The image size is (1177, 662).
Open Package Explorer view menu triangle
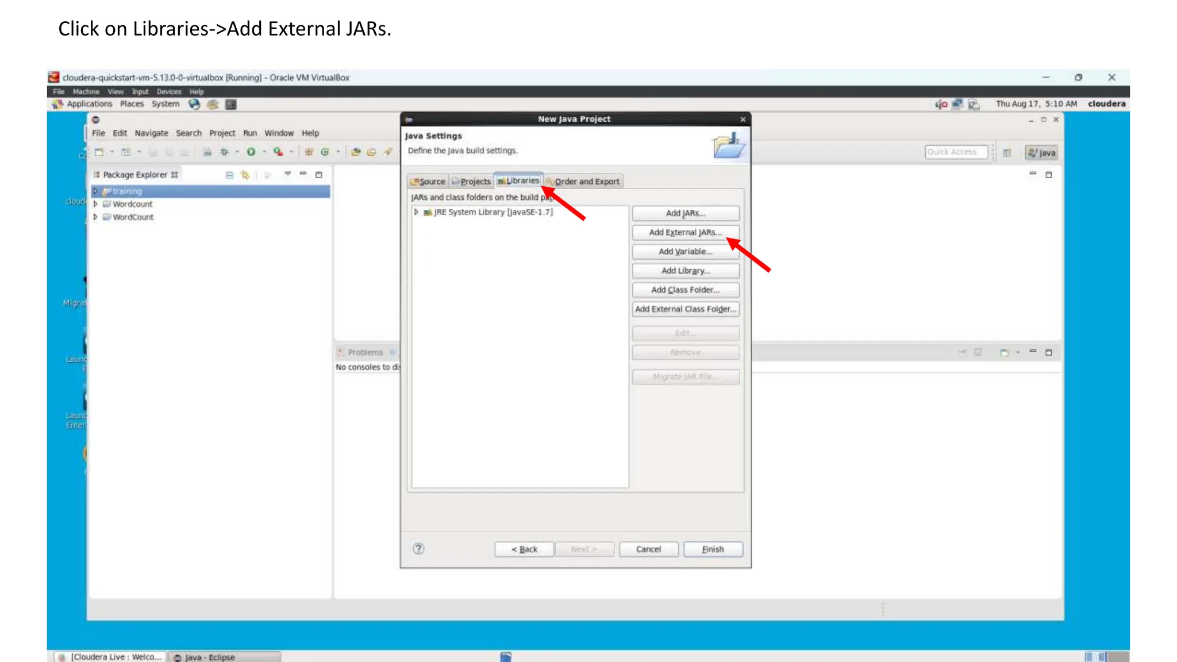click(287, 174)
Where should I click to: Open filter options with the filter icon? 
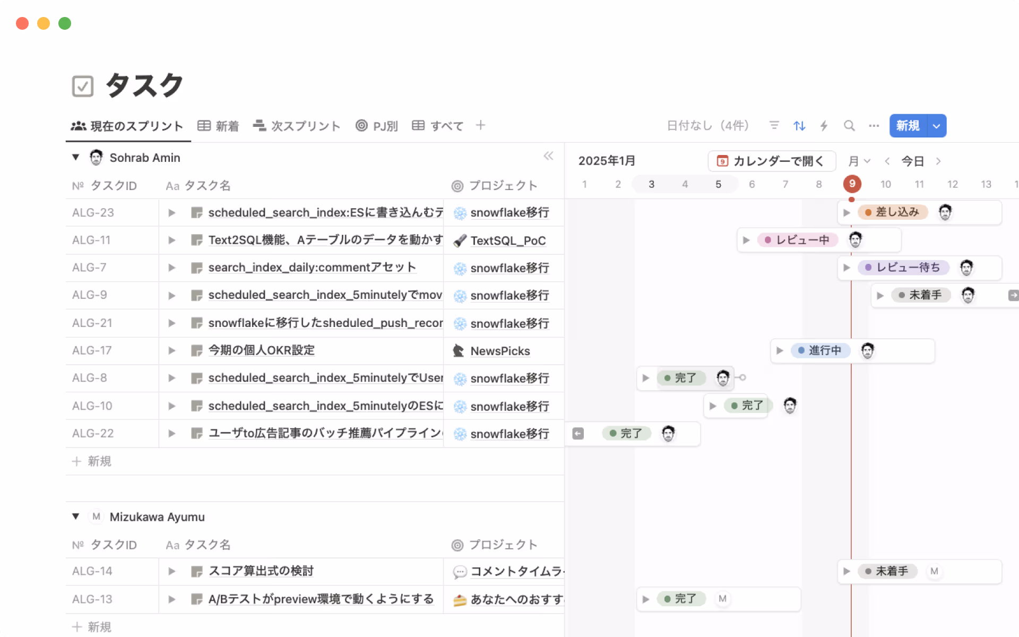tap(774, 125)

▸ TASK DESCRIPTION: Give each line of the listing above as an item in a numbered list, with blank lines and pictures left out.

▸ TASK SOLUTION:
1. The image size is (1177, 662).
2. Open Package Explorer view menu triangle
3. click(287, 174)
4. Where should I click to: Open filter options with the filter icon? 
5. tap(774, 125)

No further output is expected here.